Parentage analyses were performed to identify the relative contribution of individual trees to regeneration, and to assess the effect of dispersal on the genetic diversity in the control and in the treatment plot. All sexed and not sexed trees with diameter at breast height >20 cm at the date of controlled logging were used as potential parents (direct observations performed in 2005 on the whole Paracou inventory site showed that the absolute minimum flowering diameter was 15 cm for male trees and 20 cm for females; Toebosch, unpublished). Parentage analyses were performed using FaMoz (Gerber et al. 2003), with typing error rate set to 0.001 for both limit of detection (LOD) calculation and simulations, the same three levels of inbreeding coefficient F (−0.1, 0, 0.1) used for the spatial autocorrelation of kinship estimates, and using all samples, including those with missing data. Simulations were first performed to assess the power and accuracy of the test, and then parentage analyses were run on the empirical sapling dataset to identify the most likely parent pair for each sapling. A parent pair was assigned to a seedling when the ΔLOD relative to the second most likely parent pair was higher than 3.0. Parent pairs with incompatible sexes (two males or two females) were not retained; unsexed trees were always retained as parent when significant. Parent pair analyses were preferred over single-parent analyses because parent identification was unclear in the latter case (i.e. ΔLODs were generally small), although it provided a larger number of potential parents.

3 Results

Spatial autocorrelation analyses were run for three values of the inbreeding coefficient F. Given that no difference was observed between inbreeding levels, only the results for F = 0 are shown here. Large differences could be observed between the autocorrelograms of the treatment and the control plot (Fig. 2): the treatment plot (Fig. 2a) showed positive autocorrelation up to around 80 m and negative farther than 100 m, and a generally monotonically declining curve, with a highly significant slope (log-log b = −0.02, P value <0.0001; Sp = 0.028).
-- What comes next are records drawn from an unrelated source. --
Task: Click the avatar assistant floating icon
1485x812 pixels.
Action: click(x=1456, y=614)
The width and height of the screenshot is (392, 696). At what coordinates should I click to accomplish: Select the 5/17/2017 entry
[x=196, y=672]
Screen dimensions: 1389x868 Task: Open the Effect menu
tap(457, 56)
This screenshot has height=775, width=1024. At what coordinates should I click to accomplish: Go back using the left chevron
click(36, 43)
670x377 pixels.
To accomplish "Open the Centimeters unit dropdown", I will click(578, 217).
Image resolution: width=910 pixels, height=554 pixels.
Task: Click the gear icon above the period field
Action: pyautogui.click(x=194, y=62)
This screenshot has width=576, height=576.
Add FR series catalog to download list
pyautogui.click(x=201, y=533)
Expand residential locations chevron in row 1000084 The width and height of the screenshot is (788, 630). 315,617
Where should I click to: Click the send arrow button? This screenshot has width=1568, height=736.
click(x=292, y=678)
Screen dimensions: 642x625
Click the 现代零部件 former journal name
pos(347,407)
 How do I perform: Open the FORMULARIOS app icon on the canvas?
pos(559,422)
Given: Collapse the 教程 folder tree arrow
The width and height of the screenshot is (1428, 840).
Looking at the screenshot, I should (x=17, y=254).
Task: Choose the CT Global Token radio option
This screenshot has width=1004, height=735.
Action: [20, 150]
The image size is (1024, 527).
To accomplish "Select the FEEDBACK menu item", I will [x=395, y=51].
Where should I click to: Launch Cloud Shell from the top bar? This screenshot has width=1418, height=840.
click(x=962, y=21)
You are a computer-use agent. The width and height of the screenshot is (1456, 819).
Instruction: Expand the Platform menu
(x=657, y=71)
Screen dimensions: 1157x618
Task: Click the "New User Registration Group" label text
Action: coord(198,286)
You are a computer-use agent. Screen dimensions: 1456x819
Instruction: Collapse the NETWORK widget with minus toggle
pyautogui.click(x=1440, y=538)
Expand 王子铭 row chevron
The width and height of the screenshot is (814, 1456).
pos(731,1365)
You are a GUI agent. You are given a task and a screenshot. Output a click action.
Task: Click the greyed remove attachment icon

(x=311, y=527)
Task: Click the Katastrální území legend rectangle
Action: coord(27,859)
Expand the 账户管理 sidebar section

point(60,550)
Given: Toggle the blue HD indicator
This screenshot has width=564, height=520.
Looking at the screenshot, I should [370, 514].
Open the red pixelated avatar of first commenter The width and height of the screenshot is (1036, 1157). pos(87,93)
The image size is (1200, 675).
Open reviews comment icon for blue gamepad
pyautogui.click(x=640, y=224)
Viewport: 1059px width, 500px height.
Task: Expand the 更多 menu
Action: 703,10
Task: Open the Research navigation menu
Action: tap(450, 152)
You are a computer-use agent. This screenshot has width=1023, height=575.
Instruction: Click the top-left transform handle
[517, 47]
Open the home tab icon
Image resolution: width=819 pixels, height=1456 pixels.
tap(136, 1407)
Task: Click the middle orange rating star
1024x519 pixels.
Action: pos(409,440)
The control plot (Fig. 2b) also showed a globally negative slope (log-log b = −0.01, P value <0.0001; Sp = 0.013), but with positive kinship values across the range, a convex curve, above-average significant values within 50 m, under-average significant values between 100 and 150 m, and non-significant values beyond that distance. Differences between the two autocorrelograms were significant (Omega = 40.7, P = 0.01)

Fig. 2
figure 2

Spatial autocorrelation for kinship in sapling cohorts in a the treatment plot (P9) and b the control plot (P11). Distance—mean distance for pairs within each distance class. Dashed lines represent the upper (97.5 %) and lower (2.5 %) bounds of the neutral distribution as obtained by 1000 permutations

To visualise the spatial structure underlying these patterns, an automated Bayesian analysis was run to infer clusters of genetically related saplings. Since the results obtained with and without prior spatial information were qualitatively similar, only the analysis with prior spatial information is described here. The most likely partition (P = 0.94) involved 14 clusters (Electronic Supplementary Material 2). Individuals belonging to the same cluster were visually aggregated. The pattern appeared to be similar for the treatment and the control plot, but the number of groups occurring in the two plots differed: 12 clusters out of 14 occurred in the treatment population (plot P9), while only 8 appeared in the control population (plot P11). Two clusters were restricted to plot P11 (one of which made of a single individual), and six to plot P9 (one of which made of a single individual).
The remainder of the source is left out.